Protection Orders, sometimes referred to as restraining orders, need to be taken seriously. Under Ohio law, protection orders can be issued by a court where there is an allegation of domestic violence, stalking, a sexual offense, or other alleged criminal conduct. A person does not have to be charged with a crime to be subject to a protection order.
Civil Protection Orders
are issued by Domestic Relations Court in response to allegations of domestic violence cases.
Temporary Protection Orders
are typically issued ex parte, or after the court has only heard from one side. A full hearing on the protection order is usually scheduled with ten days.
Anti-Stalking Protection Orders and Civil Stalking Protection Orders
are issued by the Common Pleas court in situations where the people involved are not family or household members.

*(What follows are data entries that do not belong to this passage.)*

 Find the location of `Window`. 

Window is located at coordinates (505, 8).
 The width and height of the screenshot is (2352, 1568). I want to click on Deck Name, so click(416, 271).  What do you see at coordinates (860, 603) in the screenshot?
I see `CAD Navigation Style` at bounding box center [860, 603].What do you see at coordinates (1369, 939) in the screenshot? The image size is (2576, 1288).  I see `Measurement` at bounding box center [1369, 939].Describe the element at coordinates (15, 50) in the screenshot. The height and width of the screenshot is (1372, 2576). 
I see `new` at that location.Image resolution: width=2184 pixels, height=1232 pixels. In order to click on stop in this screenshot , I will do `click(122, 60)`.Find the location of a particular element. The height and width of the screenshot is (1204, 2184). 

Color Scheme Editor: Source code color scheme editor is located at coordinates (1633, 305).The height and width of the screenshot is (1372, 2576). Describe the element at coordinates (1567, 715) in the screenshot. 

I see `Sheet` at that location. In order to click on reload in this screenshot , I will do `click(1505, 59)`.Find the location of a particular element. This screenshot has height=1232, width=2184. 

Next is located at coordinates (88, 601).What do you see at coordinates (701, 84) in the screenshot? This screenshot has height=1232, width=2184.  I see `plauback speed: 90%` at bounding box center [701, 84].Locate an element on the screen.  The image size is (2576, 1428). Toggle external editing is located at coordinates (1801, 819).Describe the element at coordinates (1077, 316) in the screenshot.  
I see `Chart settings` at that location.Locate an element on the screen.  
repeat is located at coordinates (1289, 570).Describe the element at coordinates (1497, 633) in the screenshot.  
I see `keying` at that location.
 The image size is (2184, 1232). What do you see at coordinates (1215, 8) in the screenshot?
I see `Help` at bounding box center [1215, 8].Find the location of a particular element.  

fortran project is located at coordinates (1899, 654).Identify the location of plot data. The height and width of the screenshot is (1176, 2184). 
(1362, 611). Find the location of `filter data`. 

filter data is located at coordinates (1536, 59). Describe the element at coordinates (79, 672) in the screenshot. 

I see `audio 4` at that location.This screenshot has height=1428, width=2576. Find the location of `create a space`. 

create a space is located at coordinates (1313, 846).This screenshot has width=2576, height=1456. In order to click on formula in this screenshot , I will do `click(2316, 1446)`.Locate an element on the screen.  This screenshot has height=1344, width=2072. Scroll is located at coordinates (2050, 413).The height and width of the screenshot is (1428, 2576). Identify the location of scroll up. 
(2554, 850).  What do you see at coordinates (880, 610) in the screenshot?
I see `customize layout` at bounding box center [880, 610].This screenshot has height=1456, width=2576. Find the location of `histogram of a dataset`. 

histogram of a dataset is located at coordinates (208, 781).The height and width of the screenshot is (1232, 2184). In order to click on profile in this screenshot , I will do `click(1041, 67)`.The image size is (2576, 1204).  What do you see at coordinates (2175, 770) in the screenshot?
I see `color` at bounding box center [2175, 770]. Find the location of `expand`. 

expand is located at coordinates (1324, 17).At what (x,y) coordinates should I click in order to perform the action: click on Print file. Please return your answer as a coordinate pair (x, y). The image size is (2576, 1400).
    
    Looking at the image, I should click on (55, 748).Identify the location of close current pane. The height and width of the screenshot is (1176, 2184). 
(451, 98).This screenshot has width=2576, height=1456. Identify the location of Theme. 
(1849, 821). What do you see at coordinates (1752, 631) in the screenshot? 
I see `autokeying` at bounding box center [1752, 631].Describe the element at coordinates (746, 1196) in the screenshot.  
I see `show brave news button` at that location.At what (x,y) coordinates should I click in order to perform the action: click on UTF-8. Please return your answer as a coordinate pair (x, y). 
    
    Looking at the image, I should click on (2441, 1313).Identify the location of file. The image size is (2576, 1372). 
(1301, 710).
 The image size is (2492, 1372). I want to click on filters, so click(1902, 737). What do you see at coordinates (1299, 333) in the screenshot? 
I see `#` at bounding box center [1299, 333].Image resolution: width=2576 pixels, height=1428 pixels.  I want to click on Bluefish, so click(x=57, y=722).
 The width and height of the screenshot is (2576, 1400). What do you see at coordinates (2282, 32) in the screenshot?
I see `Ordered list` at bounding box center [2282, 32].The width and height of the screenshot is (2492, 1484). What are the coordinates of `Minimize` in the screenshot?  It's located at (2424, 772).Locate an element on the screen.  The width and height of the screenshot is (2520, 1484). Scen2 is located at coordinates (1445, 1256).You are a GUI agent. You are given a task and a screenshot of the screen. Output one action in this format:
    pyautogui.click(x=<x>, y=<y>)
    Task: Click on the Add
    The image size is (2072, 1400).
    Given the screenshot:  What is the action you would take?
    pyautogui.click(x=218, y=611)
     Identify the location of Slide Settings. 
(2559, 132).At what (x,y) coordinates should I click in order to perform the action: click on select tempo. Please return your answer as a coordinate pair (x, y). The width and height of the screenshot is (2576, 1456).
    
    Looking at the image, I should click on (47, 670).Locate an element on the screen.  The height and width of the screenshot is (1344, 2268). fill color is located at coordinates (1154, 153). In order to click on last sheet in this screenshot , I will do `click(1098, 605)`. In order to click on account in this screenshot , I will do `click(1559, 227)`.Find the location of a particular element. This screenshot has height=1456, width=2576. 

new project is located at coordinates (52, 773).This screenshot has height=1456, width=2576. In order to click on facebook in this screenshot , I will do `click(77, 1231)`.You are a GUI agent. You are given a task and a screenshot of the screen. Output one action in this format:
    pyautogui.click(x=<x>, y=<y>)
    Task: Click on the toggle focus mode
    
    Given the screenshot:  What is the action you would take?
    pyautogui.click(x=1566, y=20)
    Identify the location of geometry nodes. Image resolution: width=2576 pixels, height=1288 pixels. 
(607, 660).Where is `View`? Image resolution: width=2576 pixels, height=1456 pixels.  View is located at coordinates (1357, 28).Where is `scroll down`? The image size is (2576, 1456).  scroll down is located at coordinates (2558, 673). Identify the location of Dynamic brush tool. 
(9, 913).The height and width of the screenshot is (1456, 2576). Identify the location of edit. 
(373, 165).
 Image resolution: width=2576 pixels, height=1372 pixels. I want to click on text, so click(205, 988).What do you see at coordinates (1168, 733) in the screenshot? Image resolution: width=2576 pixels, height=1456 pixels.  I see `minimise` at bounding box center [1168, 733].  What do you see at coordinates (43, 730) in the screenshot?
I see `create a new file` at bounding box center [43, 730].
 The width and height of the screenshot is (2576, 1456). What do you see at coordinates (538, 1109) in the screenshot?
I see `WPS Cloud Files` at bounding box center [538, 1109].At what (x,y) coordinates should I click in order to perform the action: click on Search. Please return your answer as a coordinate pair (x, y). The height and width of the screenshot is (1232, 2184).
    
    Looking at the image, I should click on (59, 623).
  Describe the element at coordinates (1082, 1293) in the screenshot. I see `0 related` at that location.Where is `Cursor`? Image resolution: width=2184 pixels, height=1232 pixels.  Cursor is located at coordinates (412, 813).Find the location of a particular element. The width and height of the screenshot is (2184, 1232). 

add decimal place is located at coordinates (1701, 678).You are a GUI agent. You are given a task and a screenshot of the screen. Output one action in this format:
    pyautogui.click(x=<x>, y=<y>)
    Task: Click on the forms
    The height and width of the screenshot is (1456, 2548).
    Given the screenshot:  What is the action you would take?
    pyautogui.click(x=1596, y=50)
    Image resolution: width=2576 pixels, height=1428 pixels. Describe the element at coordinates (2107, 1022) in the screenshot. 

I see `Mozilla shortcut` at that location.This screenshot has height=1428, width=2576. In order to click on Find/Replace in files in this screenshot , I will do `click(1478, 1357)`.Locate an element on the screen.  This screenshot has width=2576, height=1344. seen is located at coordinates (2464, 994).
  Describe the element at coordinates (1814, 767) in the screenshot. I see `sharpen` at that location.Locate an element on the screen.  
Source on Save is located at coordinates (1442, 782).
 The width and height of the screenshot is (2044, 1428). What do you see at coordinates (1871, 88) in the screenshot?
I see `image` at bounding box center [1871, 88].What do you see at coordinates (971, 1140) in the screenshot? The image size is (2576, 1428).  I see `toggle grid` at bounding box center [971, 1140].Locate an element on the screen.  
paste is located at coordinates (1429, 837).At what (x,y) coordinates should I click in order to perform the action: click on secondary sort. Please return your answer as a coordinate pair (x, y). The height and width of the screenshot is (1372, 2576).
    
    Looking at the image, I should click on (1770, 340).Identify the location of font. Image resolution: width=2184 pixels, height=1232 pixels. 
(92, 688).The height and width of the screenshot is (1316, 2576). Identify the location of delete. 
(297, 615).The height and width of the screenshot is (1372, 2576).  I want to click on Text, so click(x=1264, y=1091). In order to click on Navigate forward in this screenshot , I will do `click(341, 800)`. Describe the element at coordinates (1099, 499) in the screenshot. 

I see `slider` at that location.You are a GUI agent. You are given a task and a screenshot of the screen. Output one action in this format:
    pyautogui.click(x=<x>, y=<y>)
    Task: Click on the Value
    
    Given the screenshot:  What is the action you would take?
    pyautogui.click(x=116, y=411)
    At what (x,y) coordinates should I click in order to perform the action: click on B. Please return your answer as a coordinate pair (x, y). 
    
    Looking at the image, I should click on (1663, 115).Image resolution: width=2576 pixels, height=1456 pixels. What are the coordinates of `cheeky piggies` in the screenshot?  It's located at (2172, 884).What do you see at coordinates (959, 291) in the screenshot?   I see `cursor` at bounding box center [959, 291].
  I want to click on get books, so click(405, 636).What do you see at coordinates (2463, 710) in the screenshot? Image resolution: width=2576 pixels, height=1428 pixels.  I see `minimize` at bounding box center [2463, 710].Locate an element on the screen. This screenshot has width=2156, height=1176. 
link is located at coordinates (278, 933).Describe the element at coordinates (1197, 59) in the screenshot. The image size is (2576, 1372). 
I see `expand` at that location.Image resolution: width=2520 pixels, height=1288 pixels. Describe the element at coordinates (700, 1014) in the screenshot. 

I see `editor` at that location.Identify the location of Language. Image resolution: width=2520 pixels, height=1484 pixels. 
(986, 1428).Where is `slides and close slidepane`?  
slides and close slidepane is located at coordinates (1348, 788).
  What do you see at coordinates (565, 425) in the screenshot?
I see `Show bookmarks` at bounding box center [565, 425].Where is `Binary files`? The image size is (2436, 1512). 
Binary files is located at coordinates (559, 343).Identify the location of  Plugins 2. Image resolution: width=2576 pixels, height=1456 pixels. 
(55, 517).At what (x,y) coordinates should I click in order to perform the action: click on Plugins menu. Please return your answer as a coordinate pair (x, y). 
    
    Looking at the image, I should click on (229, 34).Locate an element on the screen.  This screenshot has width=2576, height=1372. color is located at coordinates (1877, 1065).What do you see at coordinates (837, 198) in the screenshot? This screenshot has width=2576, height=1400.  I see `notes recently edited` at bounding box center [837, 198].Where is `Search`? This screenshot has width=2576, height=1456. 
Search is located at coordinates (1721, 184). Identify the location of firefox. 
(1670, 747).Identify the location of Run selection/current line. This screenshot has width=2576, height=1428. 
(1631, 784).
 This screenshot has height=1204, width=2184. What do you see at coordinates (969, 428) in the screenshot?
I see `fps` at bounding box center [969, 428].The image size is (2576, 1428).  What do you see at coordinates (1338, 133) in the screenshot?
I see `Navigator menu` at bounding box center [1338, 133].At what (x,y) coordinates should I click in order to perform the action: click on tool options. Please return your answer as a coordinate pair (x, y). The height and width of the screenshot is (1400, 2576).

Criminal Protection Orders
are issued by the criminal courts where any violent, menacing, or trespassing charges have been filed.
A violation of a protection order is a crime which can lead to jail time. Even an allegation of a violation — even if unproven — can lead to jail time as a result of Ohio “preferred arrest” law. In addition, persons subject to a protection order may not be permitted to carry firearms under federal law.
The attorneys at Engel and Martin, LLC, have the experience necessary to effectively represent persons facing protective order allegations. Joshua Adam Engel and Mary K. Martin are former prosecutors who have handled hundreds of protection order cases both as defense attorneys and prosecutors. In one significant case involving a protection order violation, State v. Fernbach, Engel argued before the Ohio Court of Appeals on sentencing issues for a person found guilty of violating a protection order while in jail on felony domestic violence charges.
Joshua Engel served on the Ohio Supreme Court’s Advisory Committee on Domestic Violence, where he helped revise the protection order forms used in every Ohio courthouse. Engel is a frequent speaker on domestic violence and protection order issues, including presentations to conferences sponsored by the Ohio Attorney General, the Ohio Prosecuting Attorneys’ Association, and D.A.R.E.